It’s worth underscoring the way museums and other institutions have reached out to us over the past year. In our virtual pages, we’ve pointed you to the following: the Rijksmuseum‘s clever interactivity, Alexander Calder‘s archive, Raphael in Rome, Jacob Lawrence, Japanese woodblock prints, the Museum of Chinese in America, immersive Van Gogh, the Smithsonian’s Creative Commons initiative, Dorothea Lange at New York’s MoMA, the Museum at New York’s Fashion Institute of Technology, Frank Lloyd Wright’s Fallingwater in western Pennsylvania, the Jeanne Lanvin installation at the Musée des Arts Décoratifs in Paris, Balenciaga at the V&A, the Bata Shoe Museum in Toronto, the New York Frick Collection’s Curator series, Hillwood Estate and Museum in Washington DC, Winterthur in Delaware, the Phillips Collection in Washington DC and more.

In many cases museums have posted fairly complete visual accounts of earlier installations, not just the ones trounced by the virus. What treasure! And now . . . onward!

• RECORD SET:
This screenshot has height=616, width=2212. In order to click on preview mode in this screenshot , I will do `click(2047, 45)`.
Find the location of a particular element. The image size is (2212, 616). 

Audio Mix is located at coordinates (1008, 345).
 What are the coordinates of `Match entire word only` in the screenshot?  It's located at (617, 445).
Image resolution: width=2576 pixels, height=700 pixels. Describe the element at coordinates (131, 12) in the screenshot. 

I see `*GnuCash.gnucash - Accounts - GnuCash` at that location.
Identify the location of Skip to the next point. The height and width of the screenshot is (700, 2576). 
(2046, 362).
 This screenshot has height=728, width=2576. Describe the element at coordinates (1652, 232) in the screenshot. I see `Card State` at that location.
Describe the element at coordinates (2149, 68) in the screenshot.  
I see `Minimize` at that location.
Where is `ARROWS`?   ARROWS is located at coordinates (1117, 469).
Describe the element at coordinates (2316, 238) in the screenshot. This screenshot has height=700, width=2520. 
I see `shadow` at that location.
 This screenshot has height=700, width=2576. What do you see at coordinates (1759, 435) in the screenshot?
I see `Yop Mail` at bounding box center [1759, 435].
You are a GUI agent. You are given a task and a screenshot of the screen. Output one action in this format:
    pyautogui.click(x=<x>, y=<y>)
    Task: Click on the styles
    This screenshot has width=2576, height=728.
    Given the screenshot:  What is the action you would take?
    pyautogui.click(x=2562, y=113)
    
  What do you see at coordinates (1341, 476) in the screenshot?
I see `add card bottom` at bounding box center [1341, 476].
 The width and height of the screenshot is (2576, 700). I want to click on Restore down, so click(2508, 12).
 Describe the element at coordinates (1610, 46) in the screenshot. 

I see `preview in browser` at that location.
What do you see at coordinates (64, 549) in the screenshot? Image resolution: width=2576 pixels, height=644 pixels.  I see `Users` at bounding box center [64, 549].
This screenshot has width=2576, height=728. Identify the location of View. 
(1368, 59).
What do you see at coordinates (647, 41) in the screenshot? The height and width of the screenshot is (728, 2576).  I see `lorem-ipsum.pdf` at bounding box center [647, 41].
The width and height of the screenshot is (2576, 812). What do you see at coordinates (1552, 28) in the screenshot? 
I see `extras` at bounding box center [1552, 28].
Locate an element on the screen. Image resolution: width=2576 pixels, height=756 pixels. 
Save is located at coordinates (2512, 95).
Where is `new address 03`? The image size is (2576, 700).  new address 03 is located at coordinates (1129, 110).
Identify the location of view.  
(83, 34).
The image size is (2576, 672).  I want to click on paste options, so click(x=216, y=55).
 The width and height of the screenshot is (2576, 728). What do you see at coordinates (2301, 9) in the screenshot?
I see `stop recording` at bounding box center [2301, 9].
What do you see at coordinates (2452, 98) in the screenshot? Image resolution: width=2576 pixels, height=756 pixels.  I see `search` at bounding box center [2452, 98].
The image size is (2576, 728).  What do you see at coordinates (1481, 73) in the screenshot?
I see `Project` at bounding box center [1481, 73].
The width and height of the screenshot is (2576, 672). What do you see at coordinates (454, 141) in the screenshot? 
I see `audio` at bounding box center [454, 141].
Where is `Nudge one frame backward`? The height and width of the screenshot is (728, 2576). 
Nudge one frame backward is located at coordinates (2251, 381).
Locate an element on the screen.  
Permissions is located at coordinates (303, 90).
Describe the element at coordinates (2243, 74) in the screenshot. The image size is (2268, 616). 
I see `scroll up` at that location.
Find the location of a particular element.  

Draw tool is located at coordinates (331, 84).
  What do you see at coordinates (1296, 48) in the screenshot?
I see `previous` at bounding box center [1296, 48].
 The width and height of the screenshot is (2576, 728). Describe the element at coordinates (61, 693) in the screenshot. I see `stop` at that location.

• HOW TO COMPLETE THIS TASK: Can you copy the text about museums reaching out online word for word, from "In many cases" up to and including "now . . . onward!"?

• TASK RESPONSE:
In many cases museums have posted fairly complete visual accounts of earlier installations, not just the ones trounced by the virus. What treasure! And now . . . onward!